Material for locating described items
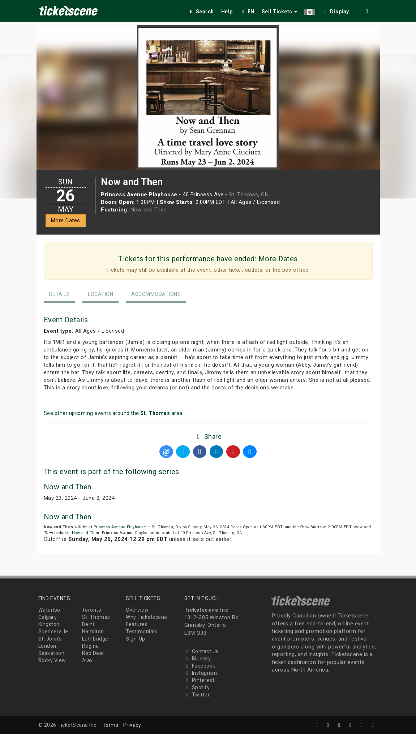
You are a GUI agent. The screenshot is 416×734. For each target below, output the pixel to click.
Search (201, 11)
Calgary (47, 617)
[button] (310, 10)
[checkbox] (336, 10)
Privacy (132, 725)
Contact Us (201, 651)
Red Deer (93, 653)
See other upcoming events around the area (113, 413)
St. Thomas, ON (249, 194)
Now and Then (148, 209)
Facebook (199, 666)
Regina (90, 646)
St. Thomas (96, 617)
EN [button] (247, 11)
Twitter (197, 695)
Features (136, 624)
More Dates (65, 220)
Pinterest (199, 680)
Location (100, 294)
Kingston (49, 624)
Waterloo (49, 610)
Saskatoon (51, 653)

* * *

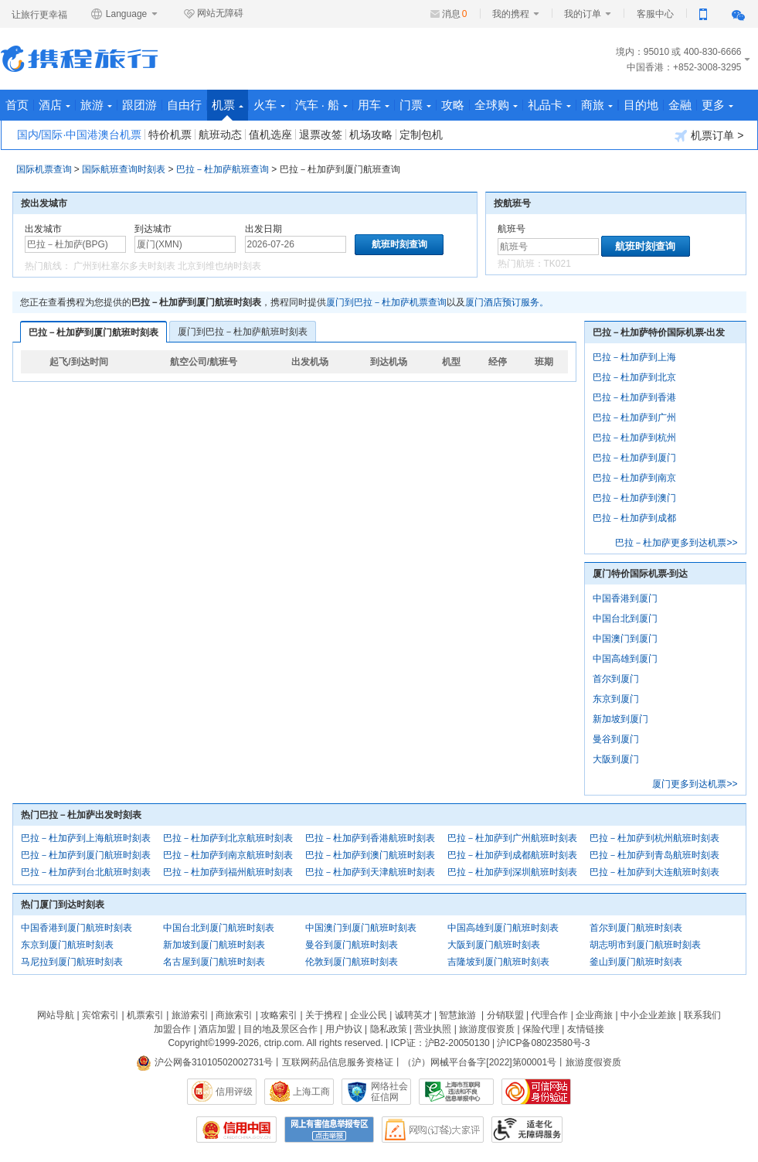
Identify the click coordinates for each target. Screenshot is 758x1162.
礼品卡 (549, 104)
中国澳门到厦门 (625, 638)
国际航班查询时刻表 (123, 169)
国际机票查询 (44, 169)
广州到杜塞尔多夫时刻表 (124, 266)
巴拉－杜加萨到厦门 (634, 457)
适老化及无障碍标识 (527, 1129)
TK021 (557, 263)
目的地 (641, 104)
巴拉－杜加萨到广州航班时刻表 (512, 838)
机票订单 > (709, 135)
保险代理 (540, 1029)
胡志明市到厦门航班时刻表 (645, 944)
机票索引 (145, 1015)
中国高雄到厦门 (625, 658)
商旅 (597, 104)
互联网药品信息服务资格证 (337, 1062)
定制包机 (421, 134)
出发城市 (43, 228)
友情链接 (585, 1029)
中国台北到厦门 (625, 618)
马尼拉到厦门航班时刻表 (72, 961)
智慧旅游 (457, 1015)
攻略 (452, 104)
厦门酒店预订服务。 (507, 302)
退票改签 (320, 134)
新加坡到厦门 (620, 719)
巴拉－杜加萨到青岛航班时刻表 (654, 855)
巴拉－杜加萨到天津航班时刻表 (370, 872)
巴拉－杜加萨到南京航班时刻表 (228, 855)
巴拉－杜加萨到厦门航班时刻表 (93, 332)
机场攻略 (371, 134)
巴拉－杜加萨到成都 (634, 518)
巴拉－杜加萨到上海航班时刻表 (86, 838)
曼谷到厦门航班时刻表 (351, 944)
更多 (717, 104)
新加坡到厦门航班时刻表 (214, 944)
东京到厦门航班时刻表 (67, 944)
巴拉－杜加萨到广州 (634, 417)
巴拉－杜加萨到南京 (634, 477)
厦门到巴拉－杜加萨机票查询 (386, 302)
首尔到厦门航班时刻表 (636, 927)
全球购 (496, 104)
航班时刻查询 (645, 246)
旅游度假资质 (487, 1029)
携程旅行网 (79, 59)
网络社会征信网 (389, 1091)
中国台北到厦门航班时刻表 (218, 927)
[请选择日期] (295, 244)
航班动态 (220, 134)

---

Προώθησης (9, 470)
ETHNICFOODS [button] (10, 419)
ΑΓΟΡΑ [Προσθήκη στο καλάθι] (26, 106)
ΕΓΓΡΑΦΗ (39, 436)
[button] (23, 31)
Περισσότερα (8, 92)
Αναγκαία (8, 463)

* **TASK STATEMENT**
Can you rewrite every line of the material between the lines holding "中国高雄到厦门 (625, 658)" and "航班动态 (220, 134)", inclusive, adding 55 to each number in the coordinates and leaving all other text as it is?

* **PROBLEM SOLUTION**
中国高雄到厦门 (680, 713)
商旅 (652, 159)
互联网药品信息服务资格证 (392, 1117)
定制包机 (476, 189)
出发城市 (98, 283)
友情链接 (640, 1084)
中国台北到厦门 (680, 673)
马尼拉到厦门航班时刻表 (127, 1016)
智慧旅游 (512, 1070)
攻略 (507, 159)
厦门酒店预订服务。 (562, 357)
退票改签 (375, 189)
新加坡到厦门 (675, 774)
巴拉－杜加萨到青岛航班时刻表 (709, 910)
巴拉－杜加萨到天津航班时刻表 (425, 927)
巴拉－杜加萨到南京航班时刻表 (283, 910)
巴拉－杜加萨到厦门航班时刻表 (148, 387)
机场攻略 (426, 189)
巴拉－杜加萨到成都 (689, 573)
巴拉－杜加萨到上海航班时刻表 (141, 893)
曼谷到厦门航班时刻表 (406, 999)
更多 (772, 159)
新加坡到厦门航班时刻表 (269, 999)
东京到厦门航班时刻表 (122, 999)
巴拉－杜加萨到广州 (689, 472)
巴拉－杜加萨到南京 (689, 532)
厦门到巴拉－杜加萨机票查询 (441, 357)
首尔到厦门航班时刻表 (691, 982)
全球购 (551, 159)
航班时刻查询 (700, 301)
旅游度假资质 (542, 1084)
携程旅行网 (134, 114)
网络社会征信网 (444, 1146)
中国台北到厦门航班时刻表 (273, 982)
[请选择日期] (350, 299)
航班动态 (275, 189)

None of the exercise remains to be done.